Lainie Ross, MD, PhD, an internationally renowned bioethicist who is building a bold new department at the University of Rochester Medical Center, has been elected to the National Academy of Medicine (NAM), an organization comprised of the best of the best in American health care and academic medicine.
Academy members are elected by their peers and provide expert advice nationally and internationally on health, medicine, and related policy.
Ross, a pediatrician and philosopher, joined URMC in 2023 as the inaugural chair of the department of Health Humanities and Bioethics and director of the Paul M. Schyve, MD, Center for Bioethics. She was recognized by NAM for her nearly three decades of work on ethical and policy issues related to organ transplantation, genetics and genomics, clinical research ethics, human subject protections, and pediatrics. Ross recently led a group of national experts who developed new consensus recommendations for pediatric decision-making, and she is also known for her work around issues of equity and inclusion for solid organ transplant patients.

Stored data:
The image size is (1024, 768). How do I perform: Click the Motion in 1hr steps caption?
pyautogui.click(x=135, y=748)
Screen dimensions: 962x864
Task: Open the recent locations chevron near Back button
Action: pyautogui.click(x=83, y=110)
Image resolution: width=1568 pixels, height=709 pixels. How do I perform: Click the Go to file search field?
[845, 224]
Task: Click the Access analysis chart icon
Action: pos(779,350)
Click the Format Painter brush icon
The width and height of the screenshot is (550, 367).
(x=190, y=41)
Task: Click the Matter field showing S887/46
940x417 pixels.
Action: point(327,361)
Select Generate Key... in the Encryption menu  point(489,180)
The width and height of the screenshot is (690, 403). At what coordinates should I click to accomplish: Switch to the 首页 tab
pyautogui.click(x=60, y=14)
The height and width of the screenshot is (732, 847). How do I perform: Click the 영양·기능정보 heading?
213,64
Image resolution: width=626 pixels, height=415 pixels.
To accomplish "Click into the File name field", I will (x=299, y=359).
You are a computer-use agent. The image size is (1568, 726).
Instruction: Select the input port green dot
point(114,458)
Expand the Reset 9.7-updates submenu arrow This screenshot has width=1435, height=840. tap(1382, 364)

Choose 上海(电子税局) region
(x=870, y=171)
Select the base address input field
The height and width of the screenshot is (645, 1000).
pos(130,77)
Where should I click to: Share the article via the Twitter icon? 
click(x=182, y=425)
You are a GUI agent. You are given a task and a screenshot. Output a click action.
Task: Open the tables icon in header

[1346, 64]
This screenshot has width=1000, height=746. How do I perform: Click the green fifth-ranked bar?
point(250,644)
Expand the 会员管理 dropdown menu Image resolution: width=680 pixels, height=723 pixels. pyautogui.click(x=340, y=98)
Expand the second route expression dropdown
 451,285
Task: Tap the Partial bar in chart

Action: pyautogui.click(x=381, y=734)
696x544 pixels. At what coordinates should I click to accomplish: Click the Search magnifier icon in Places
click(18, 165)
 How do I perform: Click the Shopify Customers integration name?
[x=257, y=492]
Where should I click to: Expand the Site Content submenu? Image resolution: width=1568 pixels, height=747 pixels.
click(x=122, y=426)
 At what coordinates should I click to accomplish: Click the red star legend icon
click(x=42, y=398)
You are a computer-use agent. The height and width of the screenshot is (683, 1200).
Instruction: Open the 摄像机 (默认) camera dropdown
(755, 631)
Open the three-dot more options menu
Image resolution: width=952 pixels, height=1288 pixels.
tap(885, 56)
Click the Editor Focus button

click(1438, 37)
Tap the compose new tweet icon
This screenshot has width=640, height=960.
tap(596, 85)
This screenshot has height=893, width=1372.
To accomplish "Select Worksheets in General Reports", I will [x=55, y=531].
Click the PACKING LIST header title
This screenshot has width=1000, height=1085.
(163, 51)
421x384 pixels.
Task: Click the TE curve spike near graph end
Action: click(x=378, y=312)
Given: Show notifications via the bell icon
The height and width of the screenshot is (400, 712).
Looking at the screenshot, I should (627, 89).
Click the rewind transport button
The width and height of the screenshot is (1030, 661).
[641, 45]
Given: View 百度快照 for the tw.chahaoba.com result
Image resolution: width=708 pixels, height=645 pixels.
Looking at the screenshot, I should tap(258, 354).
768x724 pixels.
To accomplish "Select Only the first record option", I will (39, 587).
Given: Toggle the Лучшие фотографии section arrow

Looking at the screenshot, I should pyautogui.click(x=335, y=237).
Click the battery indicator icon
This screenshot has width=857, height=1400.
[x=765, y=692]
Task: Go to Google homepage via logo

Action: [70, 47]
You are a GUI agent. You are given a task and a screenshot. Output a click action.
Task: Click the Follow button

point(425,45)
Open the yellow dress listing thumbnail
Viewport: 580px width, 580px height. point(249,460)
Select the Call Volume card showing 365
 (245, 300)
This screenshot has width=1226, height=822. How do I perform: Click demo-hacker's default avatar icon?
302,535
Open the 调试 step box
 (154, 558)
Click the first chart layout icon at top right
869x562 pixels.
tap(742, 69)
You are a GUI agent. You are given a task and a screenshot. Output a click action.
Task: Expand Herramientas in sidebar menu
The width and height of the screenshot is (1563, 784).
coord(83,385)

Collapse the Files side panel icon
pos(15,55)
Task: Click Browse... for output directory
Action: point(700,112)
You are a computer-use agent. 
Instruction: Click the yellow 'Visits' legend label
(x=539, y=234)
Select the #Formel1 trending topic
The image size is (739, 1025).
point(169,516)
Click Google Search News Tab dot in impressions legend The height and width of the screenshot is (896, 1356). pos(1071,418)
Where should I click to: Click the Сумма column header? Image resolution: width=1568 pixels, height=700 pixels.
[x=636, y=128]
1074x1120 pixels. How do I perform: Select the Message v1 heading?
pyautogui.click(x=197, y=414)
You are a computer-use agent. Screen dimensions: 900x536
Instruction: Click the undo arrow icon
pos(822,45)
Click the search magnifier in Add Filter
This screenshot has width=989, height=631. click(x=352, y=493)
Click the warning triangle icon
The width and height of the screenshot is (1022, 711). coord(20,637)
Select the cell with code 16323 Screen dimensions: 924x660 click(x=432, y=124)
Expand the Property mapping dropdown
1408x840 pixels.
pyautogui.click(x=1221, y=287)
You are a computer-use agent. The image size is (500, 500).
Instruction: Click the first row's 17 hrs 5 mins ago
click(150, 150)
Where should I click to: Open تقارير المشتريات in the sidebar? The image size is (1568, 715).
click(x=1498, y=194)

**Task set**
a – In the passage about Lainie Ross, what year did Ross join URMC?
b – Reproduce the passage about Lainie Ross between "Lainie Ross, MD, PhD, an" and "and related policy.", inclusive.

**Completed exercise**
a – 2023

b –
Lainie Ross, MD, PhD, an internationally renowned bioethicist who is building a bold new department at the University of Rochester Medical Center, has been elected to the National Academy of Medicine (NAM), an organization comprised of the best of the best in American health care and academic medicine.
Academy members are elected by their peers and provide expert advice nationally and internationally on health, medicine, and related policy.